→ **Record list**:
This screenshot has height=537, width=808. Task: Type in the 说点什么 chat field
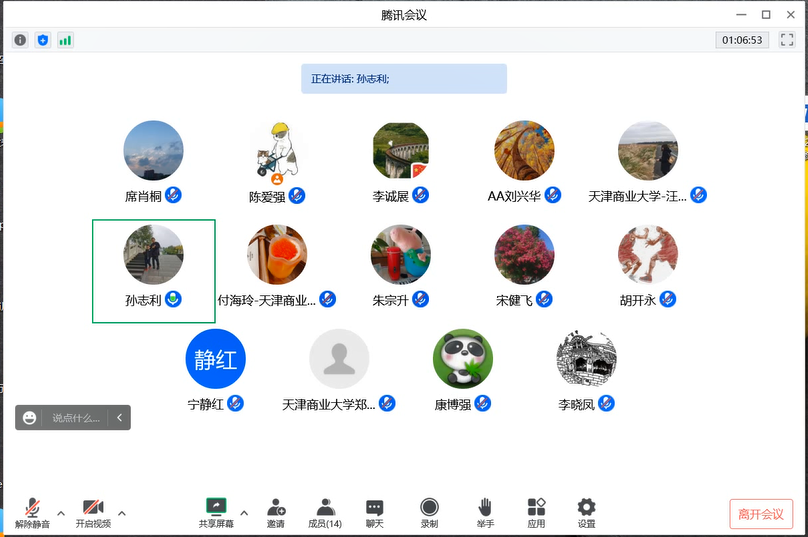(76, 418)
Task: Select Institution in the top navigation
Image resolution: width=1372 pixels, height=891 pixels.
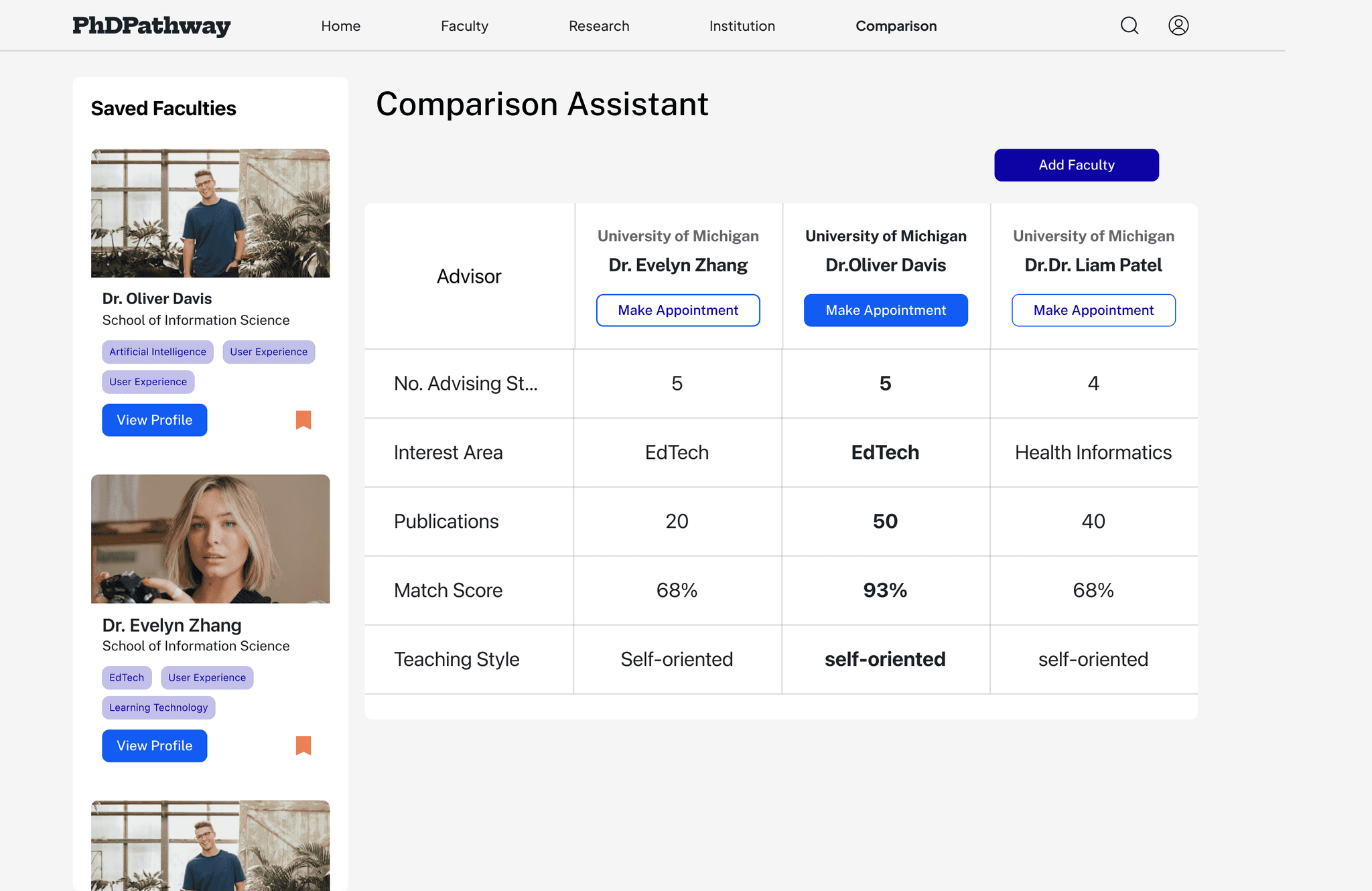Action: click(x=742, y=26)
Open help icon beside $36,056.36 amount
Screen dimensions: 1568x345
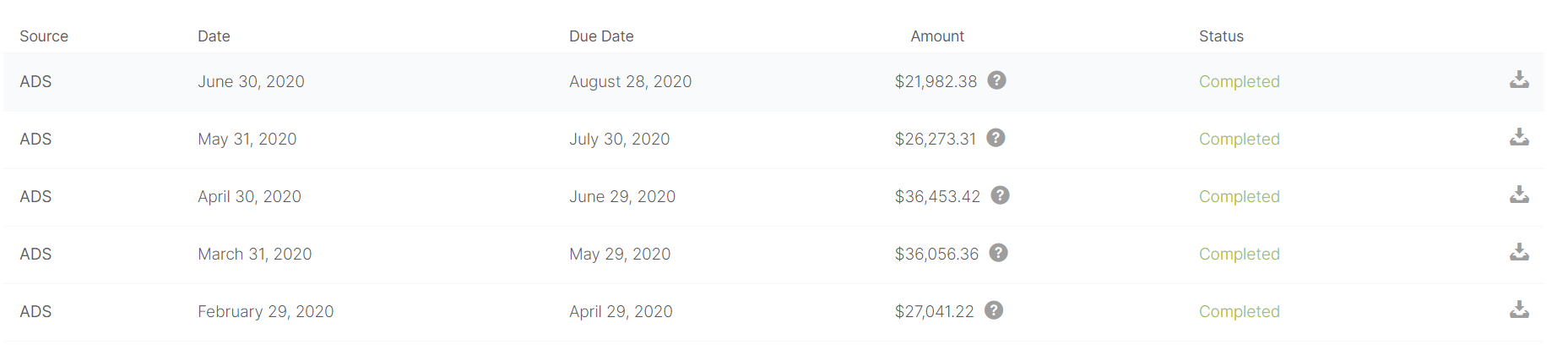[x=998, y=253]
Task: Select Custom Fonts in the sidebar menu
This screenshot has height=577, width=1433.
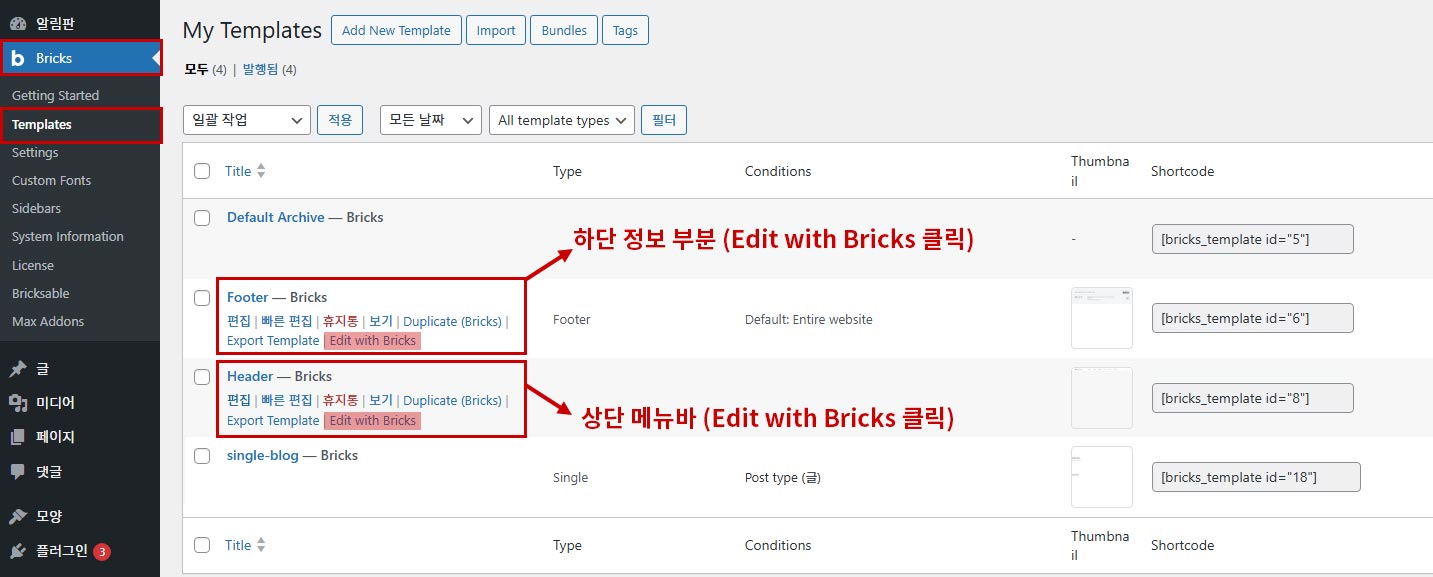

→ **Task to carry out**: Copy out everything from the line containing "Open help icon beside $36,056.36 amount" down to the end of the records, word for word, and leave the pictures out.

→ **The reply**:
Open help icon beside $36,056.36 amount
Screen dimensions: 1568x345
[x=998, y=253]
Task: Select Custom Fonts in the sidebar menu
This screenshot has height=577, width=1433.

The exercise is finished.